Drüben, im anderen deutschen Staat, waren es Betroffenheit, stille Wut und Angst, war es aber gleichzeitig auch ein unerhörter Mut vieler einzelner, die sich nicht schämten, Freunde zu haben, denen die geballte Staatsmacht mit schweren Vorwürfen den Prozeß machte, und die in die Gottesdienste gingen. Vom Staat auf Atheismus getrimmte junge Leute waren dem alten Bibelwort gefolgt: Suchet der Stadt Bestes! Das Beste — das mußte die Erhaltung der Schöpfung sein und nicht ihre weitere Zerstörung. Das Beste — das konnte nicht der Dienst mit Waffen sein, die nur töten können, sondern der Dienst am Nächsten, an der Natur, am Leben.

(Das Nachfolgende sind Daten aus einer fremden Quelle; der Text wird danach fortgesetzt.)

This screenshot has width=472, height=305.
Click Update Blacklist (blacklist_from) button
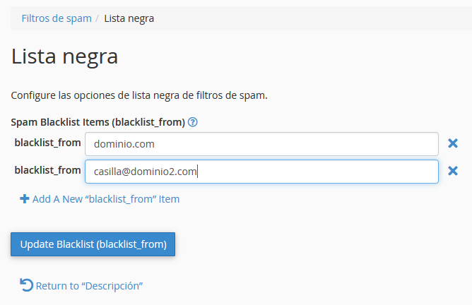pyautogui.click(x=93, y=244)
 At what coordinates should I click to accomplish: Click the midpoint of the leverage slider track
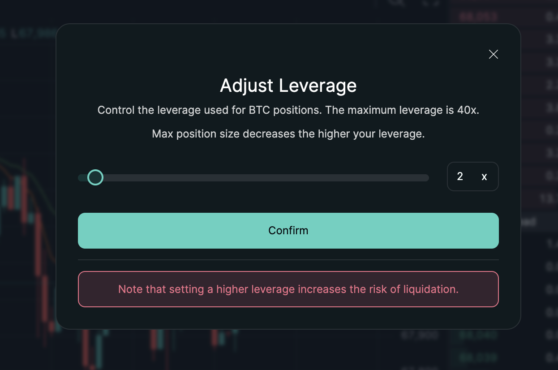tap(253, 178)
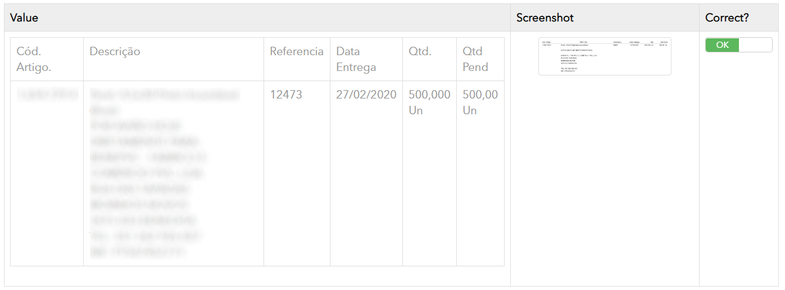Click the Correct? column header

tap(727, 17)
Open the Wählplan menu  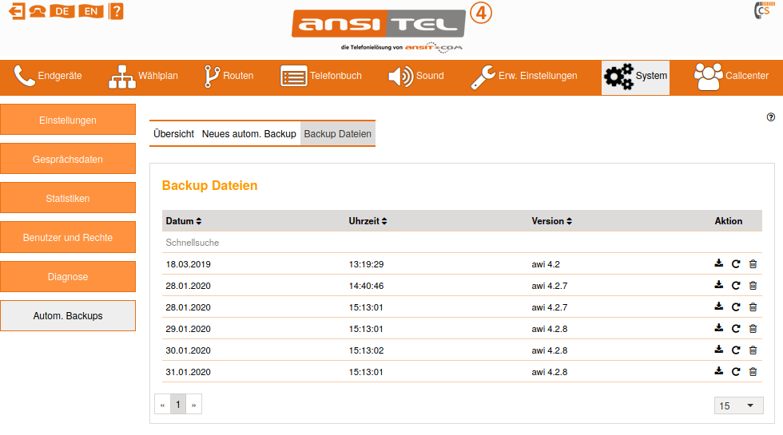coord(144,77)
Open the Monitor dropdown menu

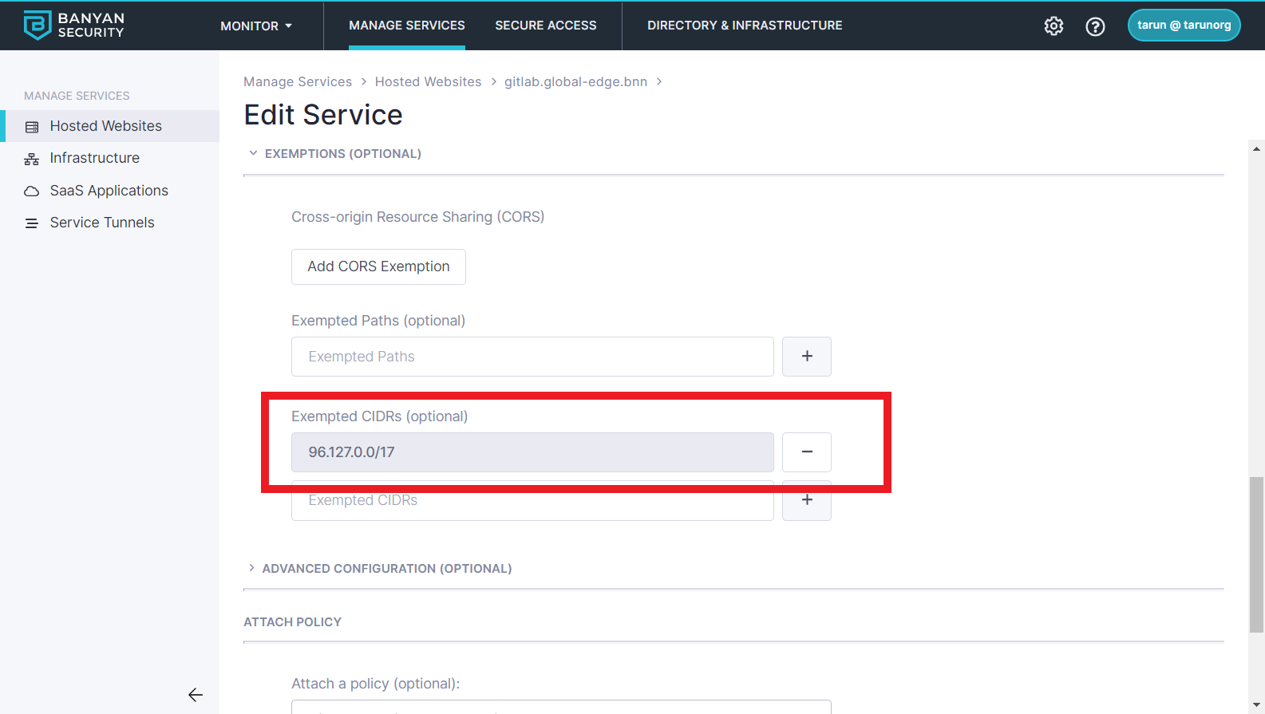coord(256,26)
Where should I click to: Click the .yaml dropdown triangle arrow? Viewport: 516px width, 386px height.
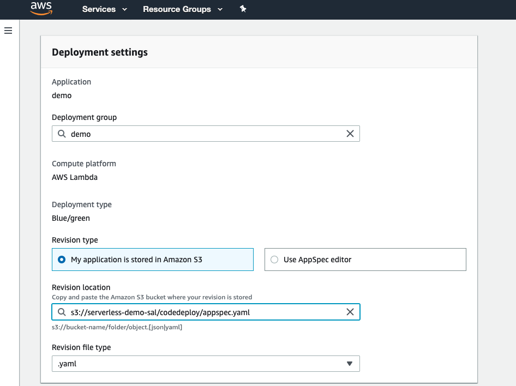coord(350,364)
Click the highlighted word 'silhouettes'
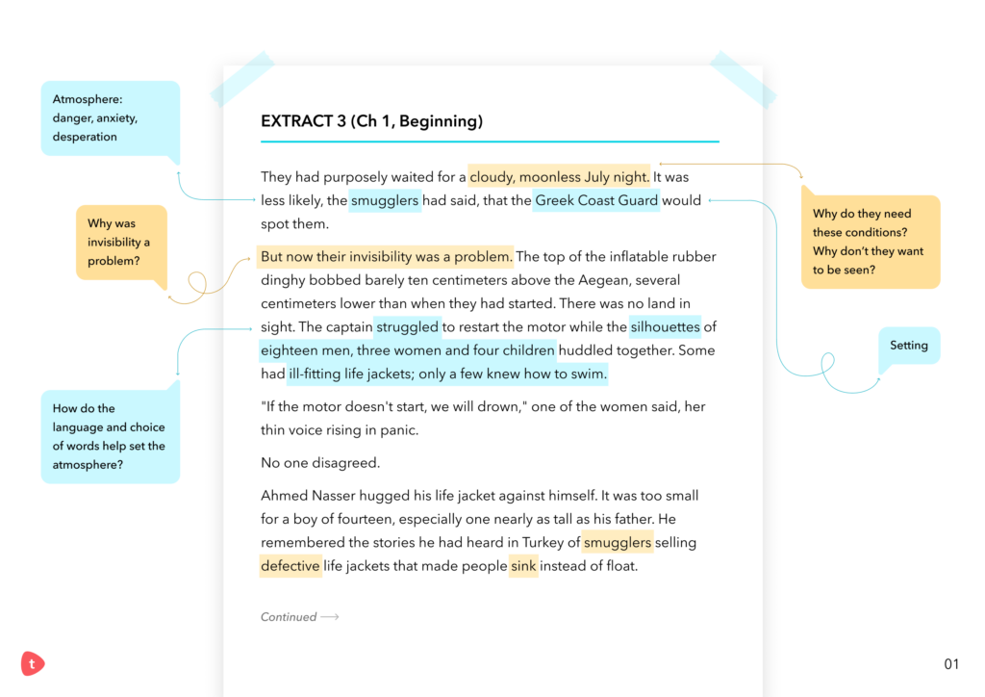The width and height of the screenshot is (985, 697). (x=665, y=327)
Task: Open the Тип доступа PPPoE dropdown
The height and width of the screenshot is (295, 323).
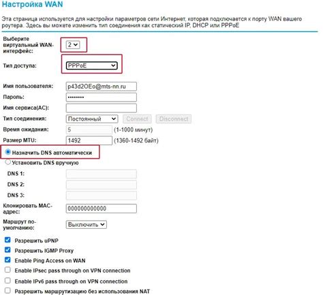Action: coord(92,65)
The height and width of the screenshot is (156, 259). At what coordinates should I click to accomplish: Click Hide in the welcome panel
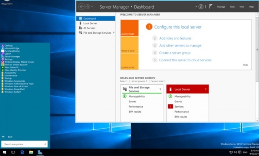pos(246,65)
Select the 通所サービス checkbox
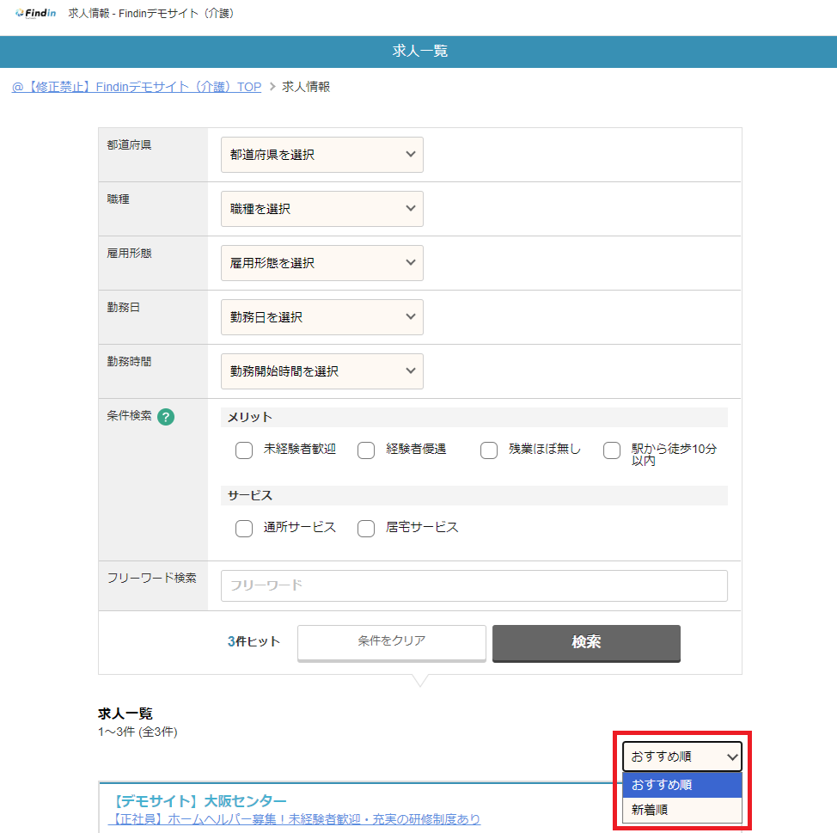Screen dimensions: 837x833 click(x=244, y=529)

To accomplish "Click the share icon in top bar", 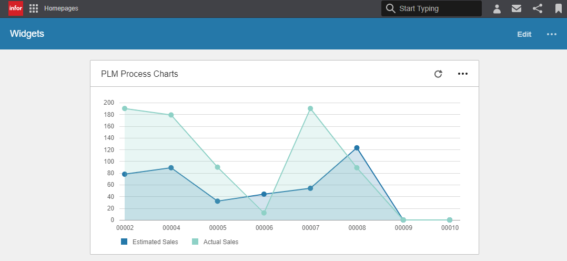I will (537, 8).
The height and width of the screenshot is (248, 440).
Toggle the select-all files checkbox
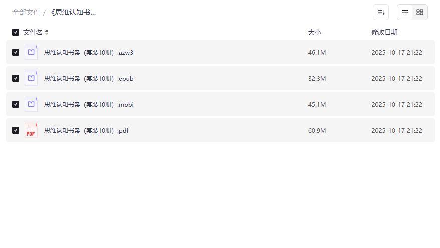[16, 32]
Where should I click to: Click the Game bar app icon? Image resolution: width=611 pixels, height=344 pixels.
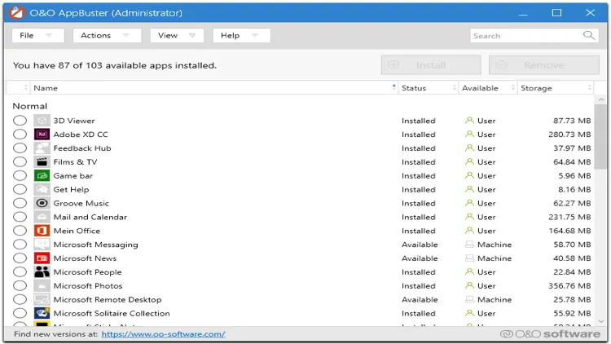42,176
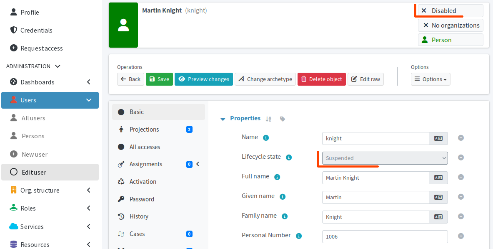Image resolution: width=493 pixels, height=249 pixels.
Task: Click the remove icon beside Given name field
Action: coord(461,197)
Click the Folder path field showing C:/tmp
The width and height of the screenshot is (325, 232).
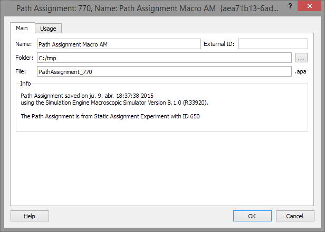click(x=164, y=58)
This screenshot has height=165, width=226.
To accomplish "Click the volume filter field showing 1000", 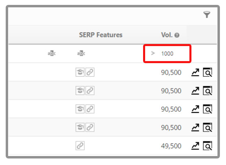I will 167,54.
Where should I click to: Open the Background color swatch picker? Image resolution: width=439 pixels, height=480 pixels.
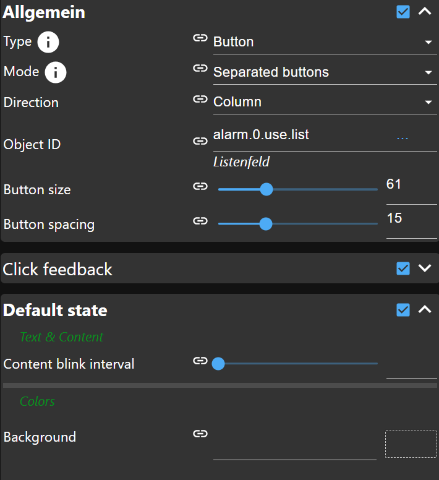[411, 444]
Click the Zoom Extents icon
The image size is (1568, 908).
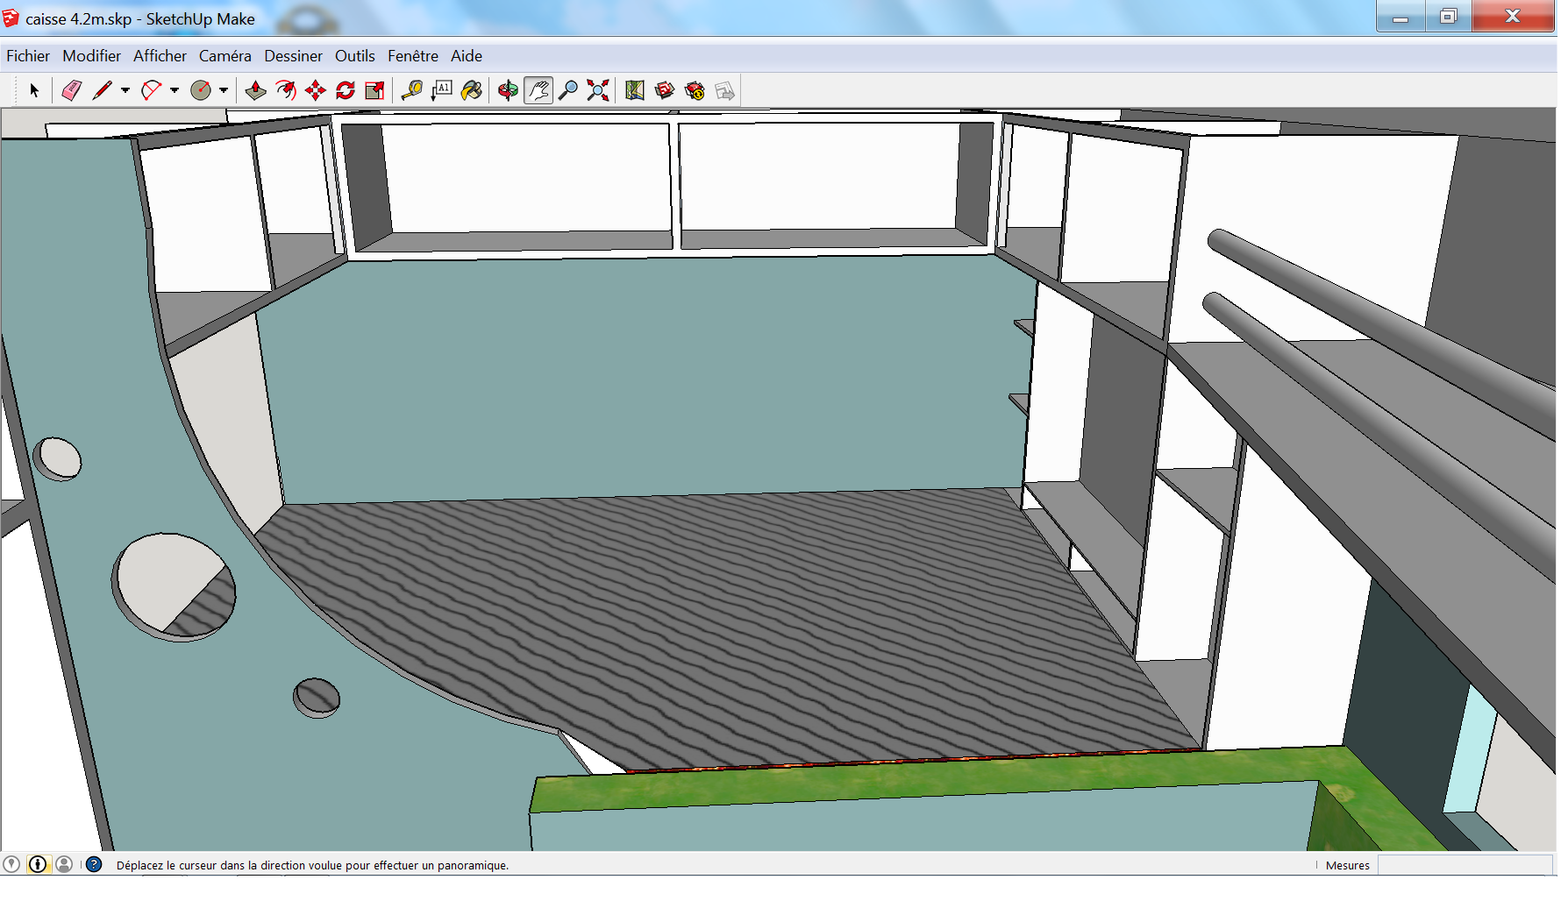[x=598, y=90]
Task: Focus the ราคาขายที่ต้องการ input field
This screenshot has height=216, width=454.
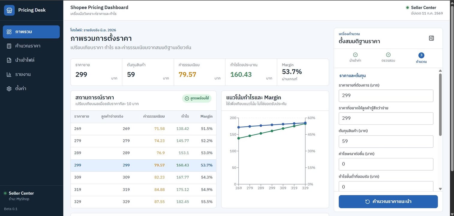Action: pos(386,96)
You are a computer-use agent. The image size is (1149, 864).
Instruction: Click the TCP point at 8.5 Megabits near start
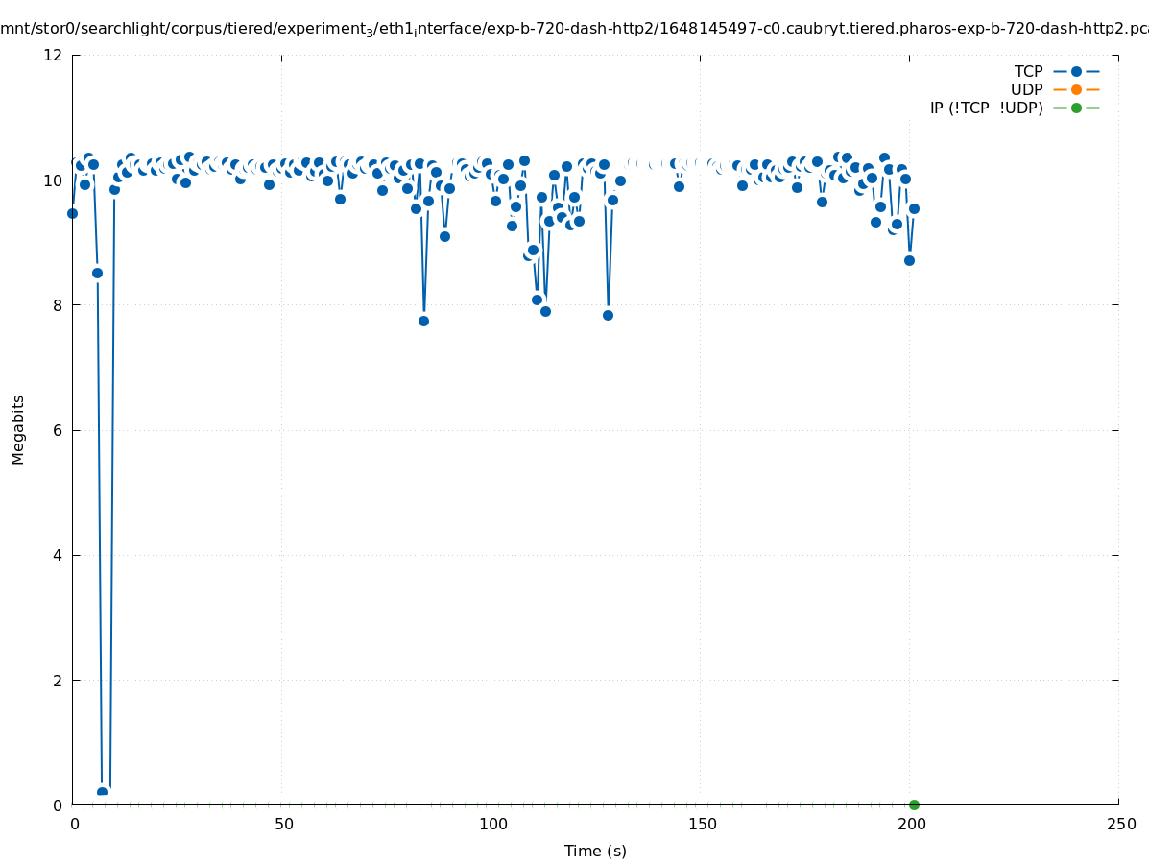click(97, 273)
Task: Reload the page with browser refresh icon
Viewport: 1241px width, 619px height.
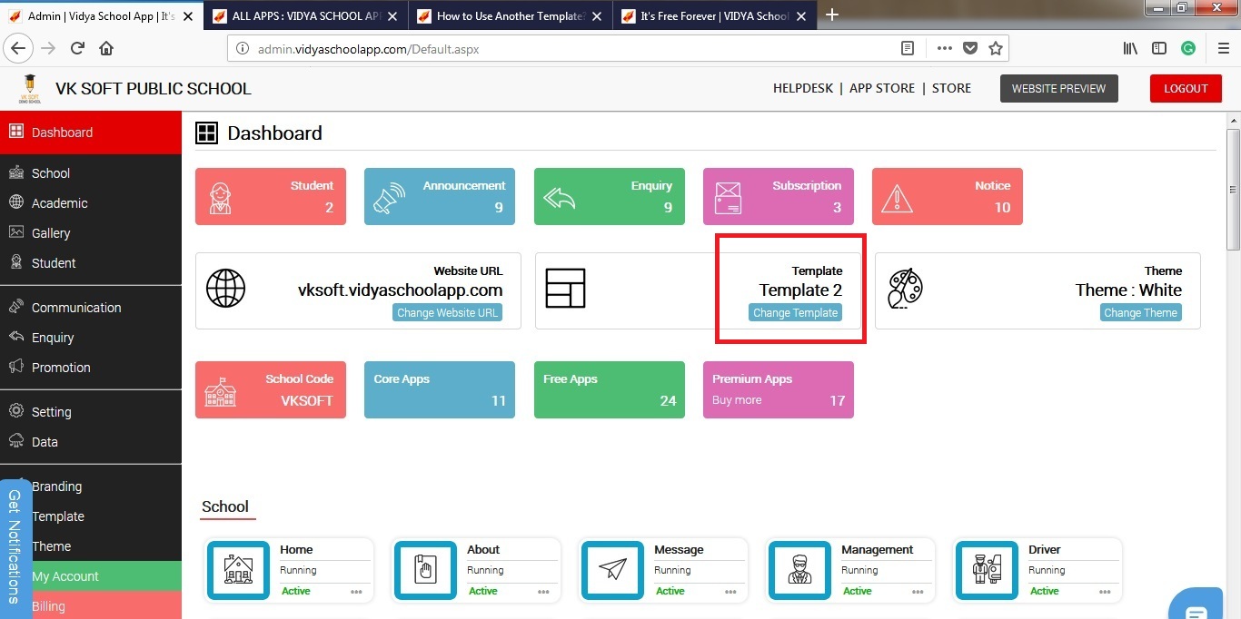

Wer das einmal begriffen hat — in Ost und West —, den läßt das nicht mehr los. Er möchte mehr wissen über die natürlichen Zusammenhänge, in denen er steht, die Kreisläufe des Wassers und der Luft, um Schaden abzuwenden. Deshalb die „Umweltblätter". Er möchte mehr wissen über die Bedrohung der von Krisen geschüttelten Gesellschaft, um mehr für den Frieden tun zu können. Deshalb der „Grenzfall", der so harmlos ist, daß er hier wohl kaum gelesen würde. Und er kann gar nicht anders, als sich der Vernichtung entgegenzustellen, vielleicht mit dem winzigen Zeichen einer brennenden Kerze oder mit seinem Leib auf der Zufahrtsstraße zum Raketensilo.
Wie kann ein Staat, hier oder dort, solche Menschen als Störenfriede anprangern und kriminalisieren? Das Überleben der Menschheit, das der Natur braucht solche Unruhe. Wir hier im Westen brauchen eine DDR, die stark genug ist, ihre Umweltprobleme zu bewältigen. Aber das geht eben nicht ohne Umweltschutz von unten.
Und die drüben brauchen das Wissen, daß bei uns Menschen da sind, die sich notfalls dem Einsatz eigener Waffen entgegenstellen. Es wird höchste Zeit, daß Politiker und Richter in beiden deutschen Staaten dies einsehen. Gefordert sind wir alle.